-->
These old forums are deprecated now and set to read-only. We are waiting for you on our new forums!
More modern, Discourse-based and with GitHub/Google/Twitter authentication built-in.

All times are UTC - 5 hours [ DST ]



Forum locked This topic is locked, you cannot edit posts or make further replies.  [ 9 posts ] 
Author Message
 Post subject: Filters in Hibernate Search
PostPosted: Wed Jan 12, 2011 6:47 am 
Newbie

Joined: Tue Dec 15, 2009 3:33 am
Posts: 13
Location: Melbourne, Australia
Hello,

I'm having some issues with using filters in Hibernate Search.

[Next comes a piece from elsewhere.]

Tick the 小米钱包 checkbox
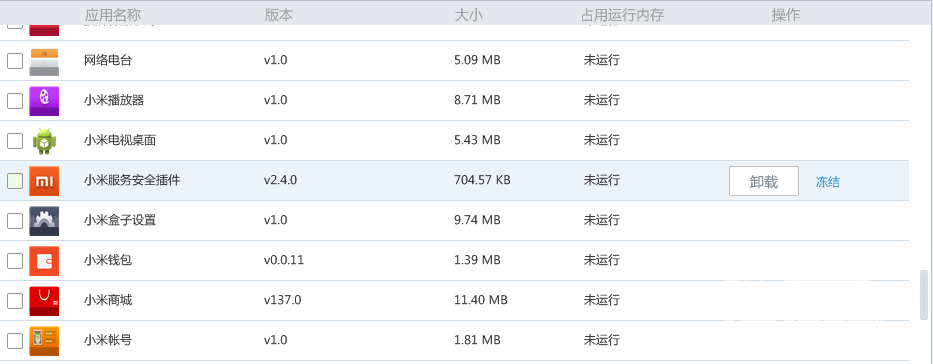Image resolution: width=933 pixels, height=364 pixels. 15,261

My idea is to have a query be run then have the filter applied after the initial search and perform some filtering (as is the idea behind filters I guess ;)

My issue is when the query is run and the logic moves into the filter, I'm not sure I'm getting the results from the initial query or all docs from the index. I question this as I've noticed debugging that some docs that are in the filter shouldn't be returned from the initial query.

As well as this, with some simple logging I've noticed that the filter is actually being looped through 5 times. In the code below, in the filter the line
Code:
log.debug("Bit Set before Filter size [" + bits.size() + "]");
is run 5 times as the messages appears in my log file. Once the 5th time is logged, the logic moves out of the filter.

Can I get some help on this please. Below is extracts of code including the model being searched for with Filter Defs, the Hibernate Search object which initiates the search including enabling the filters, the Filter Factory and the Filter itself. I've tried to remove code that is business logic to make it clearer.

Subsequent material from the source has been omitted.